# Radioactive Crappie



## brfisherman17 (Jan 21, 2011)

So... I've caught a lot of crappie, but I've never seen one like this... I caught it a couple days ago in Utah Lake. Bright blue/green patch on only one side. :jaw:


----------



## willfish4food (Jul 14, 2009)

He was probably just out paint balling with his friends. 

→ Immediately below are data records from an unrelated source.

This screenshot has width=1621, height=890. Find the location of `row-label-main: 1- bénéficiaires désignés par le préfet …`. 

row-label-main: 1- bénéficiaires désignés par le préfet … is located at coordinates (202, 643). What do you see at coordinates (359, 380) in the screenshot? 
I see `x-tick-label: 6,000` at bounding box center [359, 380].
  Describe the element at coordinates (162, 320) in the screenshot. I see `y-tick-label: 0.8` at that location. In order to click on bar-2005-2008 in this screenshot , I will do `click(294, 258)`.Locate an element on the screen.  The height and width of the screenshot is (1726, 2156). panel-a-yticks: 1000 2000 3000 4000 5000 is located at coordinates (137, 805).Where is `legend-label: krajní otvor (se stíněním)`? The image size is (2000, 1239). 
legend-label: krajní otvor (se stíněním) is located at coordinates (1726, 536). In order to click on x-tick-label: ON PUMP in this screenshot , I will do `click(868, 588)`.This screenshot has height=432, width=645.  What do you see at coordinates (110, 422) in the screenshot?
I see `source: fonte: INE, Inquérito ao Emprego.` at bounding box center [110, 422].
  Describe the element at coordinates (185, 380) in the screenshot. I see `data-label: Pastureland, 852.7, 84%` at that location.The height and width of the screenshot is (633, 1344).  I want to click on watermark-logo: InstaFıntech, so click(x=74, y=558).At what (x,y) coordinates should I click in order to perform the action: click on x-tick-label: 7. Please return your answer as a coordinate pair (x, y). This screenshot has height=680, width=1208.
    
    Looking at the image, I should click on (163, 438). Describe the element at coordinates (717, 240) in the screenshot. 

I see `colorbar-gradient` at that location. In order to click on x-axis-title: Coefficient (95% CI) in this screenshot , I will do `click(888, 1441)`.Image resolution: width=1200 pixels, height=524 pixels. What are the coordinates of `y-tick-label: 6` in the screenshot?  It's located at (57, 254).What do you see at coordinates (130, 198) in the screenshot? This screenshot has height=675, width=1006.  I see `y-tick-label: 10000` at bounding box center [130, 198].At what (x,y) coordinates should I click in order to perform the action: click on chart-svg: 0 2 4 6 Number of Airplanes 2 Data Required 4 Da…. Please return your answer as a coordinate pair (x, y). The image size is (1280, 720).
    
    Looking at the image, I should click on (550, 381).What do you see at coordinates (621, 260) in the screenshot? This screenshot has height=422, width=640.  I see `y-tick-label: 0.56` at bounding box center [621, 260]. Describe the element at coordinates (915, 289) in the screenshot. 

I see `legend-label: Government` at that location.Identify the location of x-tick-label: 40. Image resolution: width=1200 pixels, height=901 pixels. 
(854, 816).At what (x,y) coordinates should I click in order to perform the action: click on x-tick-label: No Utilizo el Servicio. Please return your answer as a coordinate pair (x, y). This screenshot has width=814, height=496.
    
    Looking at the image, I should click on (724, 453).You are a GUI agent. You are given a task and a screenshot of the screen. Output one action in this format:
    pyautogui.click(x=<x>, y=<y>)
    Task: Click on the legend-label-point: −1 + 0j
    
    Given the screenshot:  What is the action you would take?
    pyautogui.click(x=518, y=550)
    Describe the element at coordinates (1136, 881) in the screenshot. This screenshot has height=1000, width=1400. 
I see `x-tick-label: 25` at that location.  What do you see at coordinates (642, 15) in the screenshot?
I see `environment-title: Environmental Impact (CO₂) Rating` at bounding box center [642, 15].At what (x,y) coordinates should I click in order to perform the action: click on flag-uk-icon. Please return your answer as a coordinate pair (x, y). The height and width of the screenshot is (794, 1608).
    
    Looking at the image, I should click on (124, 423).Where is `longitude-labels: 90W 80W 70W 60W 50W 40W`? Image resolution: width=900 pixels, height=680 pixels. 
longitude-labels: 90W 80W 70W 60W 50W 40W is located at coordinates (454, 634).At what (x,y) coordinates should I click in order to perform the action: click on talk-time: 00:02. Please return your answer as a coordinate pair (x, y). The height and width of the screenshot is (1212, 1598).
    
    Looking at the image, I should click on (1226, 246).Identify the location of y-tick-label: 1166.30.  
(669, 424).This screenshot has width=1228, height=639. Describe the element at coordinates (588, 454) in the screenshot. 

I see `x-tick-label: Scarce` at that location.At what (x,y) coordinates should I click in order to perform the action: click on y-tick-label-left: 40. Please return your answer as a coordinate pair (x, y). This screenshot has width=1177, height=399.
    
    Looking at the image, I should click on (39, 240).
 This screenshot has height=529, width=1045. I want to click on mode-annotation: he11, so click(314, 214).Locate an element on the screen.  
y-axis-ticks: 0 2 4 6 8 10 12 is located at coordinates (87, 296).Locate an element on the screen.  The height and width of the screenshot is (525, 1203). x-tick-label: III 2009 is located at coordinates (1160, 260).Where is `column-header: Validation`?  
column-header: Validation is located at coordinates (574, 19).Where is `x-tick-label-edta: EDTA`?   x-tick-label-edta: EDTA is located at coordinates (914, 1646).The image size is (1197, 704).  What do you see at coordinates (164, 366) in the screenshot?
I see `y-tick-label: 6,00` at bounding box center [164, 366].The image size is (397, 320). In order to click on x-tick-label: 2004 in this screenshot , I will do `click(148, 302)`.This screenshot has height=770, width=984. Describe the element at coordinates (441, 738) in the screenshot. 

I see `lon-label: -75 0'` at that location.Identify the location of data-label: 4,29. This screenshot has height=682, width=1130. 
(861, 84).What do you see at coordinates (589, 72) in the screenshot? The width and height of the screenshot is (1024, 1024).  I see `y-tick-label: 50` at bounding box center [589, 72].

That's a curious mark for sure. Wonder what really did cause it.


----------



## LostLouisianian (Oct 11, 2010)

brfisherman17 said:


> So... I've caught a lot of crappie, but I've never seen one like this... I caught it a couple days ago in Utah Lake. Bright blue/green patch on only one side. :jaw:


First off, I dispute the fact that it came from Utah Lake. It only has two eyes and they're on each side of it's head. Crappie from Utah lake generally have 7 eyes. 2 on one side and 5 on the other along with a double tail. I say this picture is photoshopped.... ;-)


----------



## Watcher (Dec 31, 2008)

*The real question is how did it taste?*


----------



## Critter (Mar 20, 2010)

As long as it doesn't glow in the dark it is OK to eat.


----------



## LOAH (Sep 29, 2007)

That's really neat!

(They're snorting glow sticks, these days. All the new age fish are doing it.)


----------



## trackerputnam (Dec 21, 2014)

All the radioactive Japanease debris my crew and I have picked up over the last three years has not seemed to hurt us either. Now all that tuna we have been eating swimming in that water and eating all those mercury laden bait fish may be another matter.-O,-


----------